Do We Really Need a Protein Uncrustable?
Name a sandwich innovation more legitimately worthwhile than the Uncrustable — it's certainly not the invention of Kranch nor MayoMust. For this reason, Uncrustables are undefeated, on track to hit over $1 billion in sales in the current fiscal year. In 2021, J.M. Smucker Co. invested $1.1 billion to increase distribution to meet the unstoppable demand for Uncrustables alone.
Humans, of course, are known for our hubris, doomed to be struck down by the Gods. This, perhaps, is why a new brand seeks to disrupt Uncrustables' ubiquity in the 'sealed crustless sandwich' space. Jams is a professional athlete-backed Uncrustables dupe that's now in the process of hitting Walmart stores across the country, as CNBC Sport reported earlier this week. The packaged 'protein PB&J'comes in either strawberry or blueberry.
As founder Connor Blakely told CNBC, the biggest selling point of Jams is its lack of seed oils, dyes, artificial colors and flavors, and high fructose corn syrup, in addition to having the 'most protein per ounce of any peanut butter and jelly that's currently on the market.'
I do have to wonder: Do we really need a protein Uncrustable? Especially when peanut butter and jelly Uncrustables already have protein by virtue of having peanut butter? Sure, a Jams sandwich has 10 grams of protein to the six in an Uncrustable, but a Jams sandwich weighs in at 74 grams and an Uncrustable is only 58 grams. That's 13 percent protein to 10 percent protein — not a startlingly huge difference. Then again, it's true that I'm not an athlete. NFL teams, for whom macros likely matter much more than they do for me, go through at least 80,000 Uncrustables per year, as The Athletic uncovered last year.
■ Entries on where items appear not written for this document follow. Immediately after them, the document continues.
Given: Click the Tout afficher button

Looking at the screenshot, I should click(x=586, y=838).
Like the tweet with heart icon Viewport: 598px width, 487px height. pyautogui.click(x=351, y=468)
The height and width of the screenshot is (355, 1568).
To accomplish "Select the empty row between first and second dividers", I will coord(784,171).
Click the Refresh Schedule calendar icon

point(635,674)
What bothers me more than the protein marketing is the way this 'health-conscious' branding, employed by so many new food brands now, draws on our collective anxiety around food. While some of this anxiety is well-earned, it's also been exploited by brands whose positioning can often read like fearmongering. New oil companies deride the inflammatory potential of their competitors; probiotic sodas promise to solve problems we might never have had, had we not suddenly become inundated with 'gut health' content on TikTok.
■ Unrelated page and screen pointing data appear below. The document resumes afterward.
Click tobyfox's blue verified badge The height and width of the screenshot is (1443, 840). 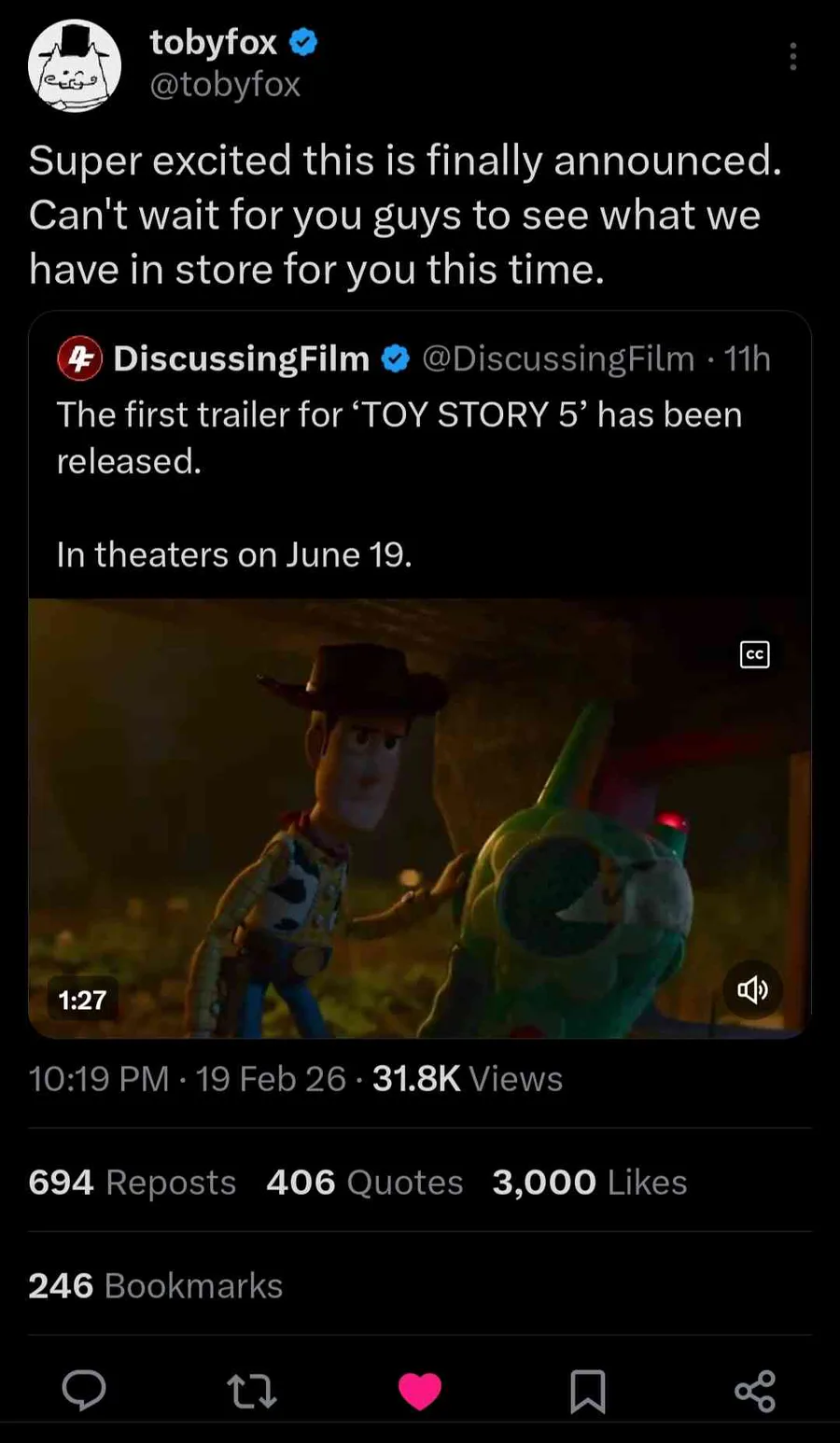point(304,42)
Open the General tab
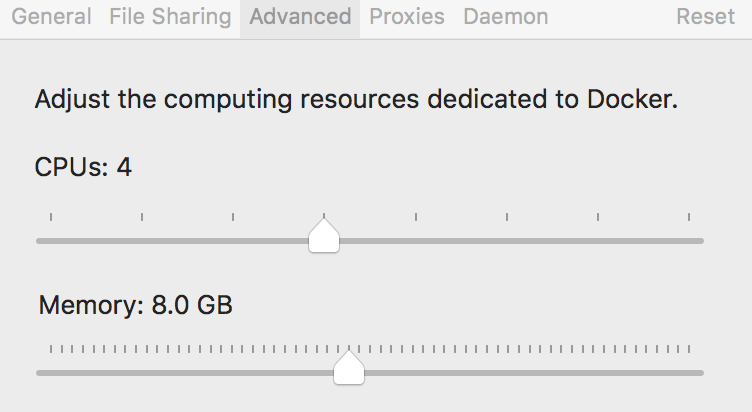752x412 pixels. click(x=51, y=17)
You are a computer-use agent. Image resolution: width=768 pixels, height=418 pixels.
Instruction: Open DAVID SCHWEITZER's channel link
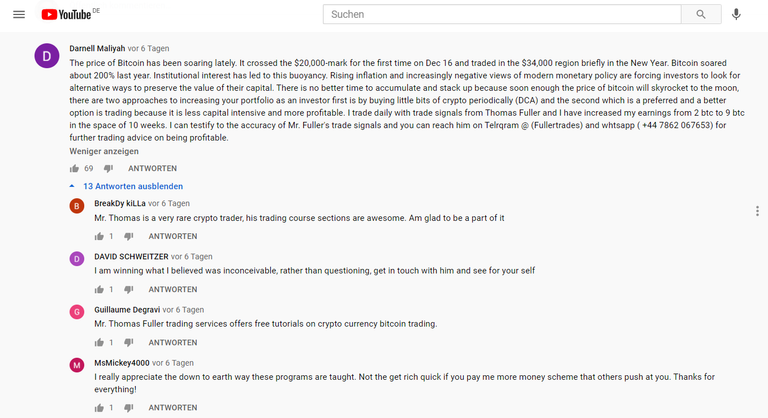point(131,257)
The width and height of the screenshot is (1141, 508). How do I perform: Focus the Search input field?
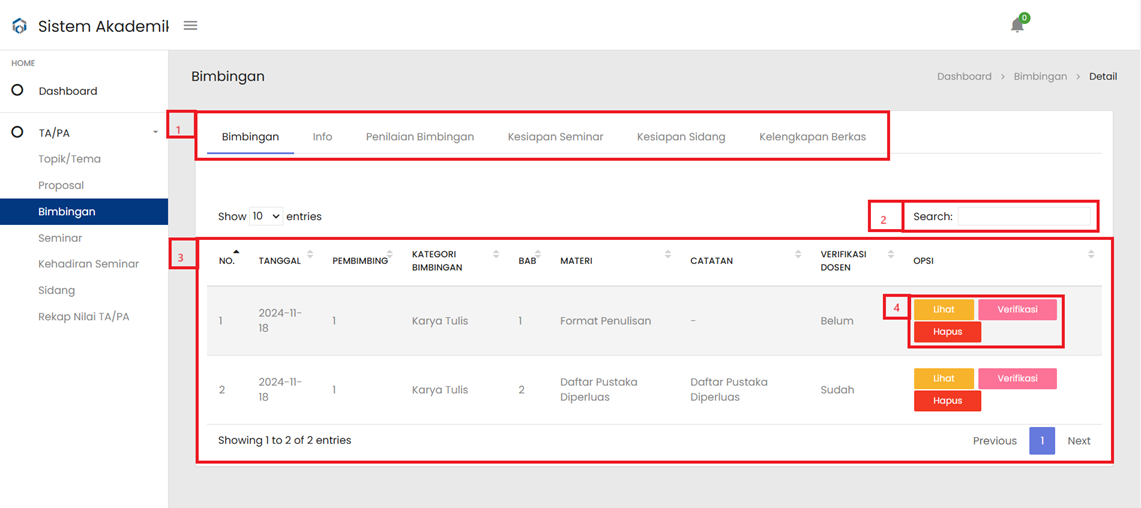coord(1024,216)
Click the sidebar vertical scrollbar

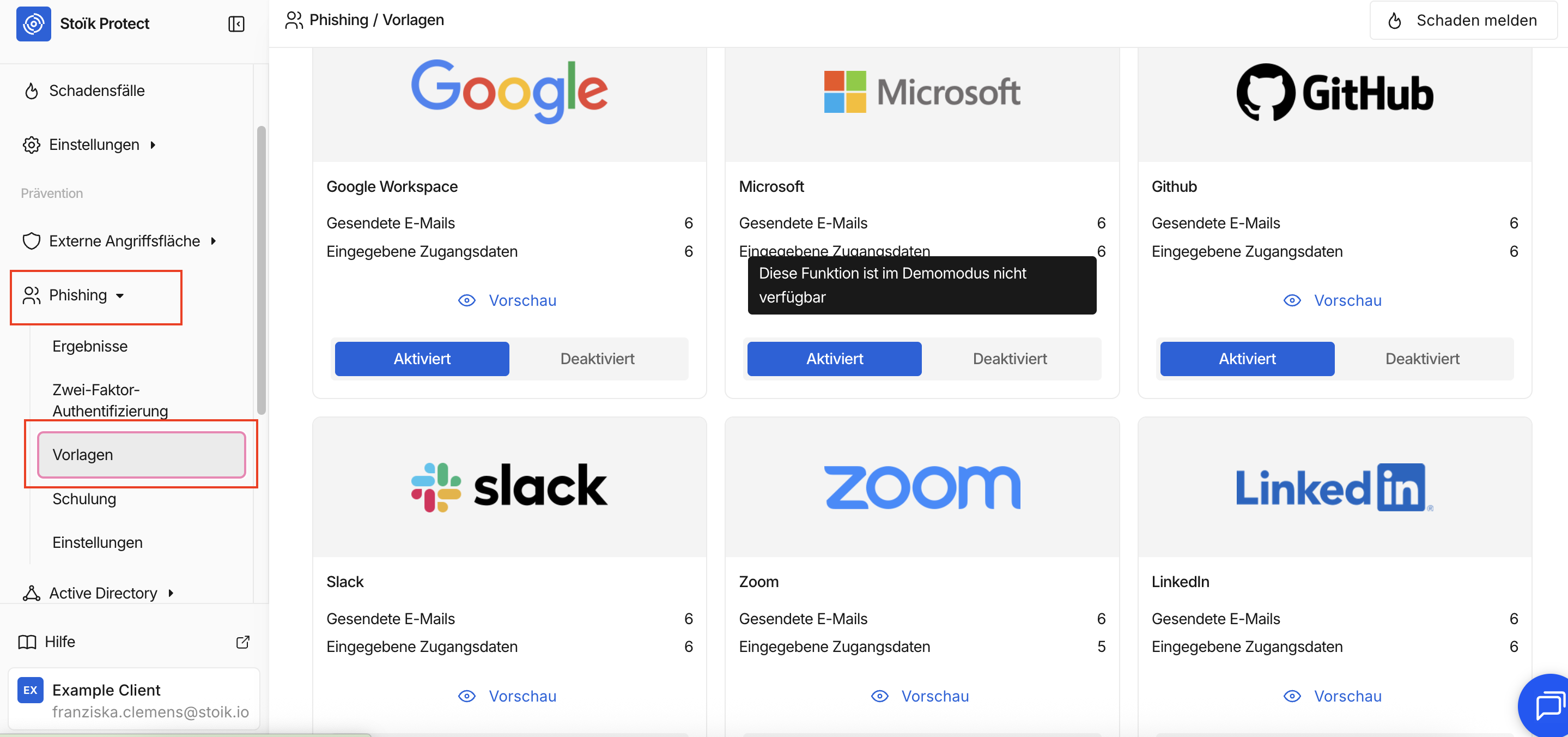click(261, 268)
This has contributed to the rise of the Make America Healthy Again movement, with both its accurate guidance, like eating more vegetables, and its more potentially worrying elements, like the rise of raw milk and the recent backlash against food dye. I was alive during the Atkins era and therefore know that none of this — the demonization of specific ingredients, the overemphasis on others — is anything new. But it's all starting to feel a little orthorexic, don't we think?
Despite Jams's branding, Uncrustables already don't have any artificial dyes, as CNBC notes, nor do they contain high fructose corn syrup; it removed the latter in favor of real sugar in 2017. That's the appeal of this kind of marketing, though: It taps into our anxieties, whether they're justified or not.